Find and Remove Repeated Words Using GREP
How often do we come across repeated (duplicate) words in a document? We may inadvertently type these repeated words ourselves in InDesign or bring in a document containing these repeated words. Is there a way to get rid of these repeated words in InDesign correctly? Let us look at an example and a couple of alternatives to find the repeated words.
Here is an example. The valid repeated words have been underlined with Red. The words or parts of words that should not be considered repeated are underlined with Green.
One possible alternative is to use the Dynamic Spelling feature. And Dynamic Spelling does help to a certain extent in highlighting the repeated words. It shows an underline for the repeated words in the chosen color.

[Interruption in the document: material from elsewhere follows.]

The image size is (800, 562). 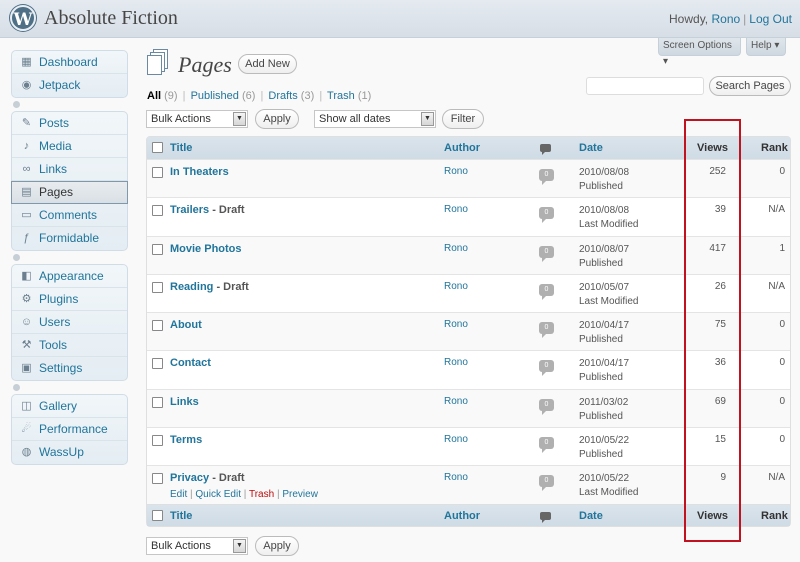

But the limitation of Dynamic Spelling is that it highlights only those words that are in the Dictionary of the Language that is chosen. If words are not in the dictionary, those words do not get underlined and Check Spelling does not help us in removing them. Even when the repeated words are found, it is a long and tedious process to find each instance of repeated word in the document and change it.
Let us see if we can do this using GREP Find Change:
We may start writing the GREP code like this:
Find what: \b(\w+)\b \1
Change to: $1
When we run this query, we see that it does help us in finding the valid repeated words. And we may be tempted to go with this query. But on a slightly deeper analysis, we find that it also finds words which, in fact, are not repeated. Also, it fails to find some repeated words. In the first sentence of the example shown above, the query finds valid repeated words ‘the’ (underlined with red) but in the second sentence, it also incorrectly flags the word ‘the’ and ‘the’ in thesis (underlined with green). Also, we see that in the last sentence, the query fails to find repeated words on two separate lines.

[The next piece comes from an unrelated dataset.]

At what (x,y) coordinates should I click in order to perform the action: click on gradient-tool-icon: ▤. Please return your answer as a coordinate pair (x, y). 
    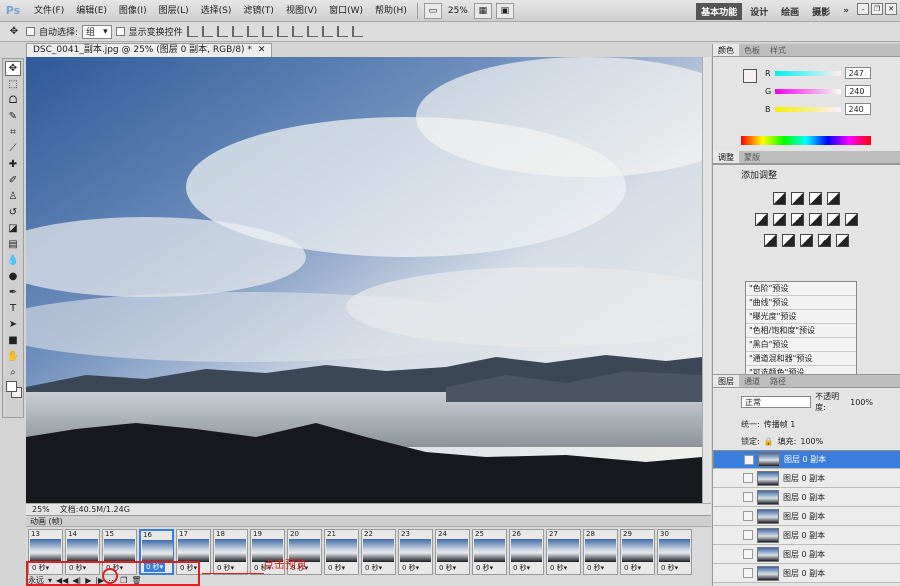
    Looking at the image, I should click on (13, 244).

So let us refine our GREP Find query to:
Find what: \b(\w+)\s+\1\b
Change to: $1
Here’s what it means:
Look for a word boundary…
followed by any word character one or more times…

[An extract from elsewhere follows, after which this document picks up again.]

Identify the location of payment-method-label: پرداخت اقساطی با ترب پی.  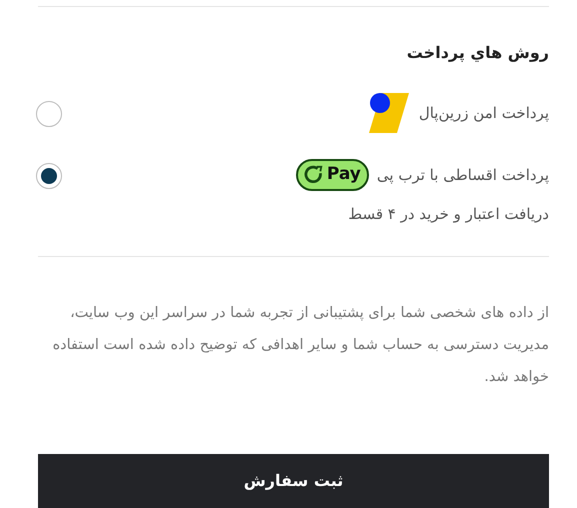
(462, 175).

followed by any white space one or more times…
followed by the back reference to the previously found result…
followed by a word boundary.
The last word boundary is important to include as it ensures that we find only complete words that are repeated and not just parts of subsequent words.
This Find Change query successfully finds all the correct instances of repeated words only. We can now confidently click the Change All to remove all repeated words in the document.
Hope you find this GREP Find Change query useful in your workflows. Do try it out and suggest any further tweaks to make it even better.